401 Unauthorized (Unauthenticated): Loosely translated to unauthenticated, this status code tells the client to authenticate. The response sometimes contains a WWW-authenticate header which informs the client about the authentication options.
403 Forbidden, Not allowed: Lets the client know that they are forbidden from accessing the resource. This may indicate authentication, however, this is more about authorization instead of authentication.
401 and 403 may seem a little confusing, as a thumb rule. 401 can be resolved with authentication 403 might not.
404 Not Found: Most popular status code, which informs the client that the requested resource doesn't exist, may be removed from the server.
500 Internal Server Error: Indicates that the server has encountered an unexpected condition and can't respond to the request.
503 Service Unavailable: Indicates that the server can't handle the request, this could be due to the workload or unavailability of the server.
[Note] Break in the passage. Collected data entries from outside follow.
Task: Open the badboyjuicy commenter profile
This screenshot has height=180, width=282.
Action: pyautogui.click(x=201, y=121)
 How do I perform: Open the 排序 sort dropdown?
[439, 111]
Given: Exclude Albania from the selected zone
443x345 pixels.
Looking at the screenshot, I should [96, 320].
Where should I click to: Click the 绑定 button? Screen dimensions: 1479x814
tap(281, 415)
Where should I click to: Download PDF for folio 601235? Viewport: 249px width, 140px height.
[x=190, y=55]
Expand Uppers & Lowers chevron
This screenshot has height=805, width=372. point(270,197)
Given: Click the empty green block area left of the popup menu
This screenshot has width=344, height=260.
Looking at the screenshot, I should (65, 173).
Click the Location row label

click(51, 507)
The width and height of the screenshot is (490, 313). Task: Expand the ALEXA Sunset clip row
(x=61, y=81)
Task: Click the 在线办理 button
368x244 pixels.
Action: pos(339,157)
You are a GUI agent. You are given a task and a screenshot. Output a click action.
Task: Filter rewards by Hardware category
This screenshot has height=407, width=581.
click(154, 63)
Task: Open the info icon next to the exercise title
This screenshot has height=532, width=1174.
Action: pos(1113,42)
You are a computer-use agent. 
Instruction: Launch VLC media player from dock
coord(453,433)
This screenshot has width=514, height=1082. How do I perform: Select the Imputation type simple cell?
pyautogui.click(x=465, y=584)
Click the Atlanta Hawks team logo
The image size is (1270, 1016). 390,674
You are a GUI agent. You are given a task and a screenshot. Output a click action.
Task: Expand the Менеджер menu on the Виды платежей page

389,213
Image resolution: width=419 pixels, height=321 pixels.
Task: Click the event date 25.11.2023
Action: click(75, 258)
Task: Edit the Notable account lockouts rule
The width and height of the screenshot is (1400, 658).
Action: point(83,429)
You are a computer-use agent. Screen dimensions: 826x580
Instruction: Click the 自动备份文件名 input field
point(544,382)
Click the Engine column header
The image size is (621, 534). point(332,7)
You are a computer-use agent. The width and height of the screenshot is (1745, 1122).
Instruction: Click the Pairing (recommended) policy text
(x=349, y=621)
This is sometimes associated with DDoS attacks.
A quick reference to several other Status Codes
Now that the number of methods and functionalities increased, a lot more decisions (what kind of data, encoding the client supported, etc.) were to be made for each request. To streamline the decision making Alice came up with standardizing HTTP Headers, he developed a number of name & value pairs and started making decisions on request and response based on these headers.
As the size of documents grew, the need of sending data in chunks arose, Alice created an HTTP Header "Transfer-Encoding" and used it to notify the server about the chunked data. The server accommodates the request and processes it all together till the last chunk is received.
Multiple other Headers were developed by Alice and the team, we will go through some of them here.
- Host
- Session
- Cookies
- Connection
- Location
- Server
- Set-Cookie
- User-Agent
- X-Forwarded-For
- X-Forwarded-Host
- Referer
- WWW-Authentication
- CORS
- CSP
The system grew and became much more complicated and thus, needed some standardization. Alice named the fetching of data by client "HTTP request" and sending of data by server "HTTP response". Alice also standardized the syntax of request and response.
An HTTP request consists of three major sections namely, request line, headers, & body. Refer to the below sample HTTP request which also includes sections named using uppercase letters.
POST /savedata.html HTTP/1.1 #REQUEST LINE
Host: hakunamatata.com #HEADER1
Accept-Language: fr #HEADER2
#CRLF
datapoint1=data1&datapoint2=data2 #BODY
The request line can be further broken into three sections, the method, the PATH/ URI, the version of the protocol. The method being POST, PATH/ URI /savedata.html, and the version being HTTP1.1
HTTP/1.1 200 OK #STATUS LINE
Server: apache2 #HEADER1
Content-length: 80 #HEADER2
#CRLF
Data returned from the server #BODY
Similar to the HTTP request, the HTTP response, too has three major components, the status line, the headers, and the body.
Similar to the request line, the status line can be broken into three sections the version of the protocol, the status code, and the status message. The body in both request and response is optional and depends on the HTTP method used and the server's action for the corresponding request respectively.
The CRLF line break is used to identify the end of headers and the start of the body. The CRLF is a combination of two control characters CR (\r, beginning of line) and LF(\n, next line) which moves the cursor to the beginning of the next line.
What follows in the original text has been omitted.